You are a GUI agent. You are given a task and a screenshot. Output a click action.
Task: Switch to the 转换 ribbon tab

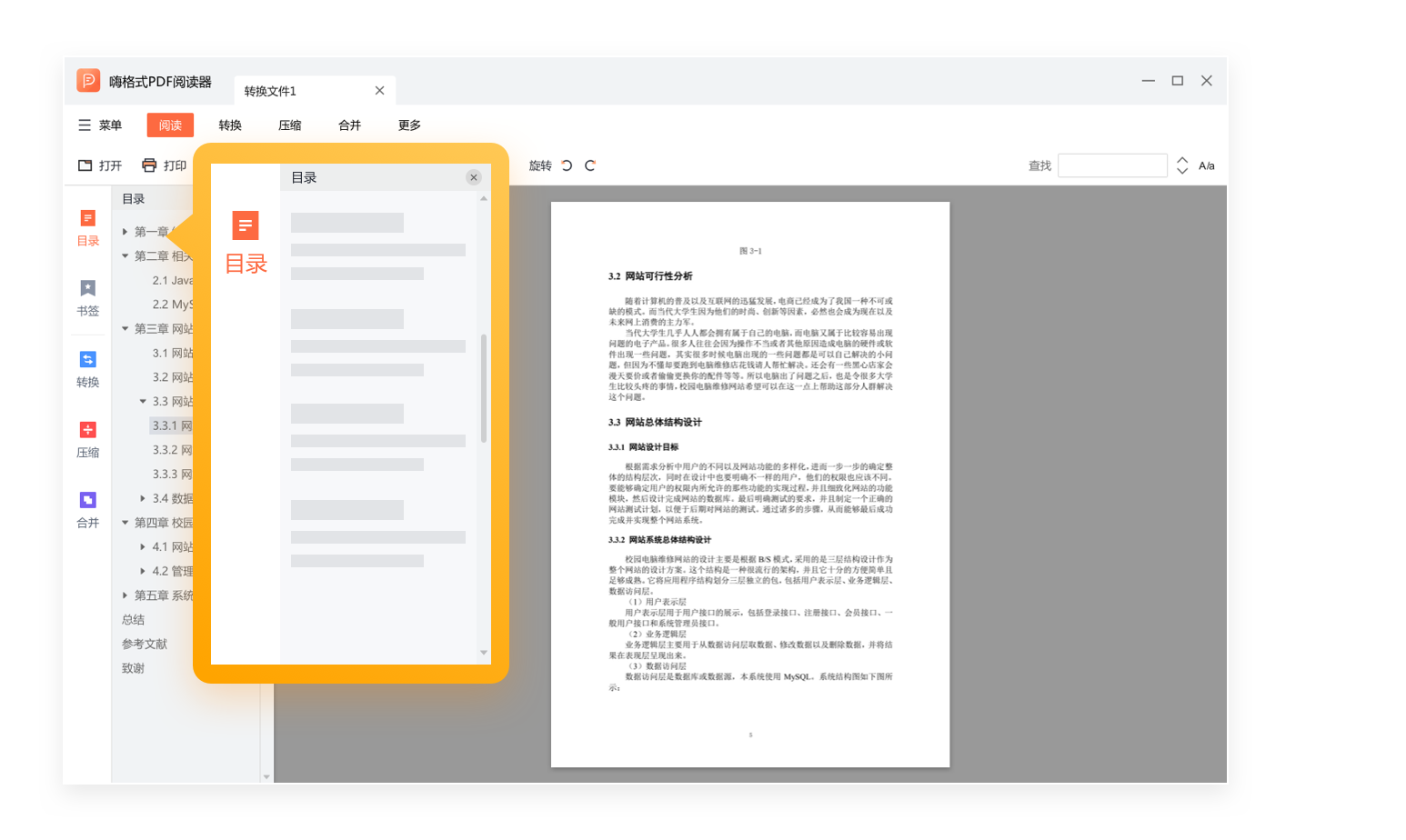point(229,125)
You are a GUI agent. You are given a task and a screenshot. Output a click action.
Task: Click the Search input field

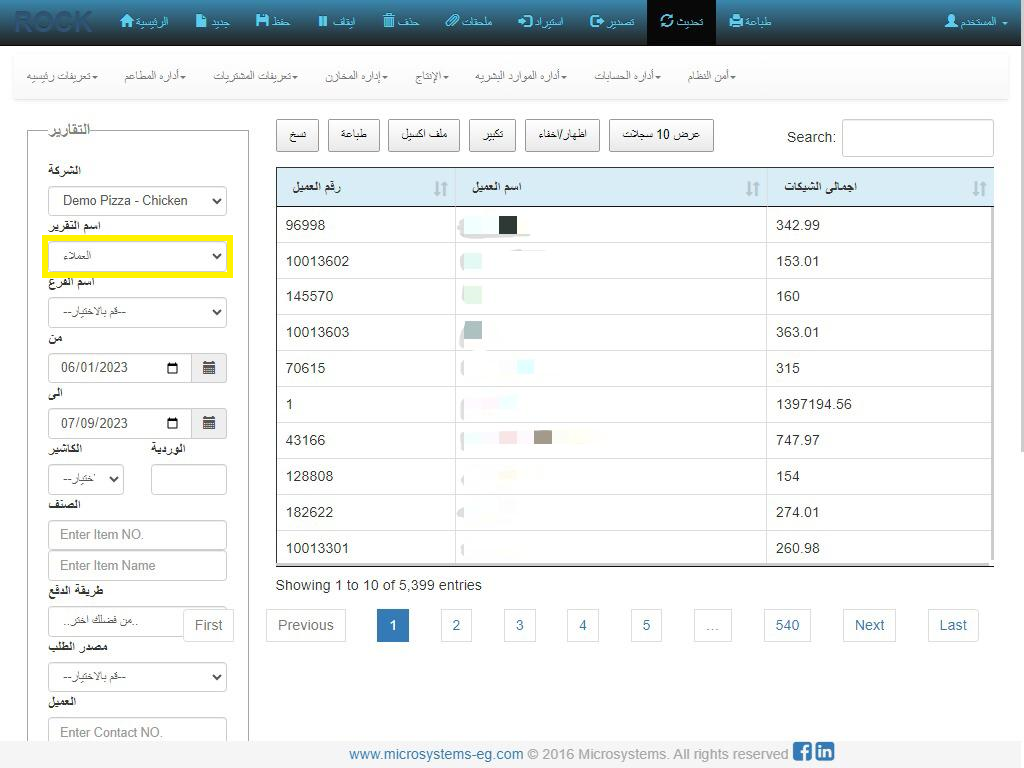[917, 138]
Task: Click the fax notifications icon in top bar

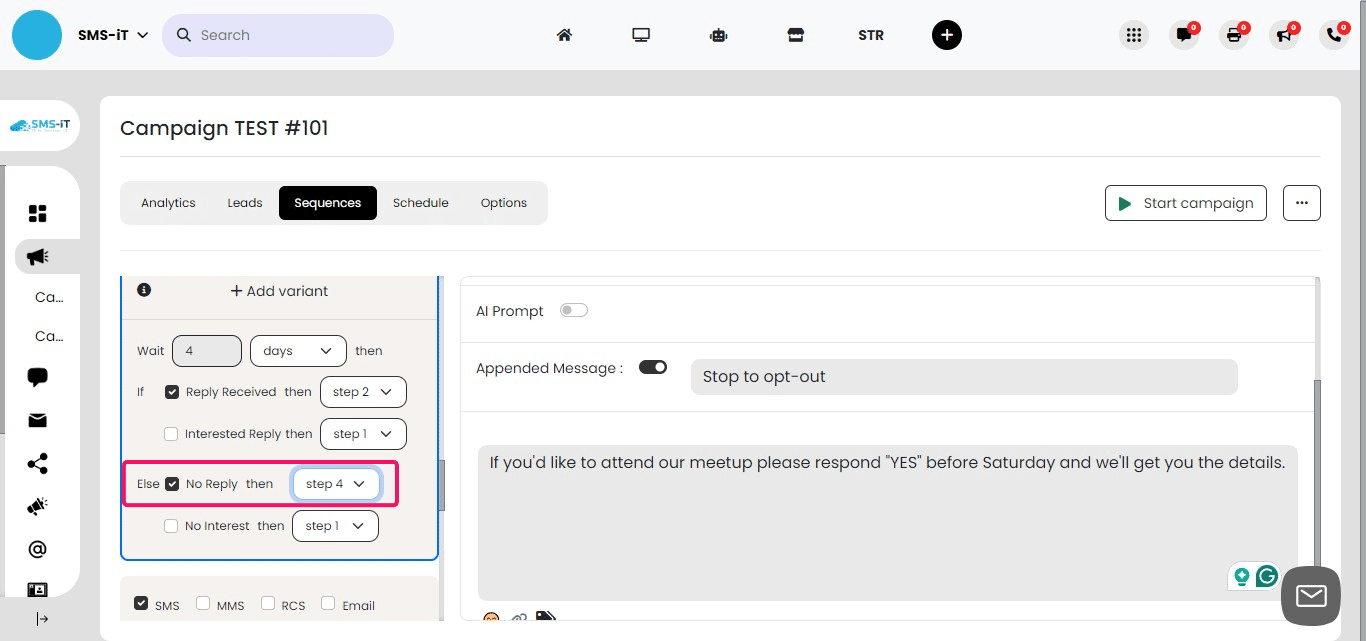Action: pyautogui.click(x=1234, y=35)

**YOUR INSTRUCTIONS**
Apart from the pictures, write every entry out again exactly.

**EXERCISE SOLUTION**
You are a GUI agent. You are given a task and a screenshot. Output a click action.
Task: Switch to the 转换 ribbon tab

point(229,125)
You are a GUI agent. You are given a task and a screenshot. Output a click action.
Task: Click the Search input field

[917, 138]
Task: Click the fax notifications icon in top bar

Action: pyautogui.click(x=1234, y=35)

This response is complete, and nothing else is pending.